Drop in surgical deaths seen in hospitals with team-trained staff

October 25, 2010 | In: Healthcare Barcoding Influencers

Hospitals that had their operating room staff participate in a medical team training program showed a significantly lower surgical mortality rate than centers not involved in the program, according to the results of a study appearing in the Journal of the American Medical Association.

For their study, Julia Neily, RN, MS, MPH, of the National Center for Patient Safety, Department of Veterans Affairs, in Hanover, N.H., and colleagues compared the surgical mortality rates of hospitals which had staff who participated in the Veterans Health Administration’s (VHA) medical team training program with those that did not. The surgical care teams of the hospitals that underwent the training received 2 months of preparation and a day-long onsite learning session, according to a Journal of the American Medical Association (JAMA) and Archives Journals press release.

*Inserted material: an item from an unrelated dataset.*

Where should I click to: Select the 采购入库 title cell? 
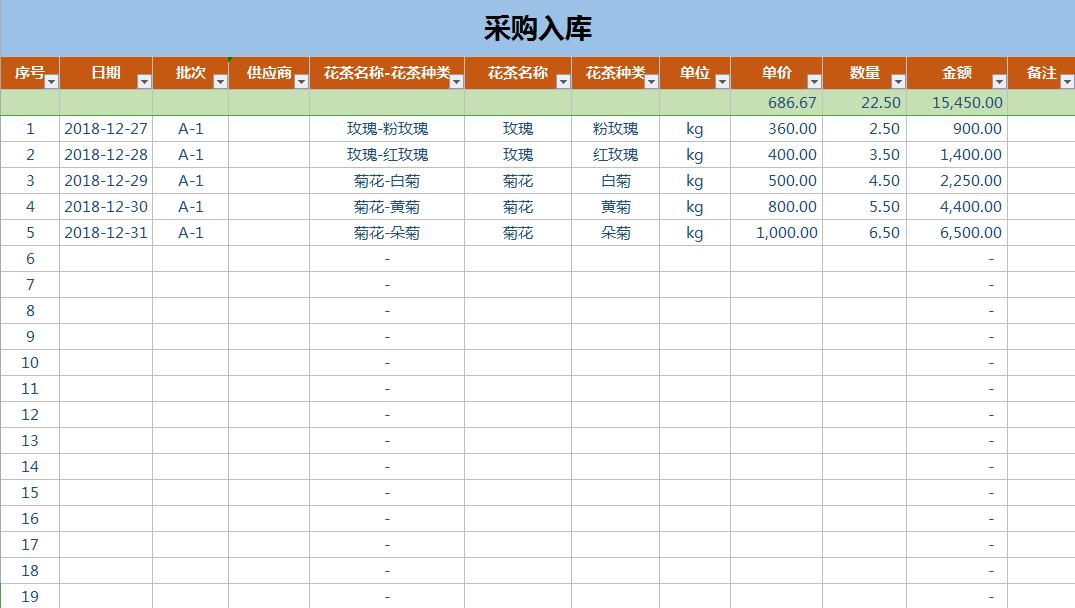click(537, 25)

“Using the crew resource management theory from aviation adapted for health care, clinicians were trained to work as a team; challenge each other when they identify safety risks; conduct checklist-guided preoperative briefings and postoperative debriefings; and implement other communication strategies such as recognizing red flags, rules of conduct for communication, stepping back to reassess a situation, and how to conduct effective communication between clinicians during care transitions,” the researchers wrote.

Mortality rates

Neily and her colleagues used data from the VHA Surgical Quality Improvement Program and interviews conducted between 2006 and 2009. The researchers analyzed 182,409 procedures performed at 108 VHA hospitals.

The researchers found a baseline risk-adjusted mortality rate of 17 per 1,000 procedures at the trained hospitals vs. 15 per 1,000 procedures at the non-trained centers. Both types of centers showed mortality rates of 14 per 1,000 procedures at the end of the study.

Impact of training

“After controlling for baseline differences, the 74 trained facilities experienced a significant decrease of 18% in observed mortality,” the researchers noted. “Mortality decreased by 7% in the non-trained facilities.”

After adjusting the results for surgical risk and volume, the researchers discovered that the morality rate dropped 0.5 per 1,000 procedure deaths for every quarter of training. In addition, they found that the rate was reduced by .6 per 1,000 procedures for each increase in the degree of debriefings at the centers.

“It is our hypothesis that conducting preoperative briefings is a key component in reducing mortality because it provides a final chance to correct problems before starting the case,” the researchers wrote. “The use of conducting briefings and debriefings requires a more active participation and involvement than sometimes occurs when a checklist is used by itself. During follow-up interviews, facilities provided specific examples of having avoided adverse events because of the briefing.”

Reference:

Neily J, Mills PD, Young-Xu Y, et al. Association between implementation of a medical team training program and surgical mortality. JAMA. 2010;304(15):1693-1700.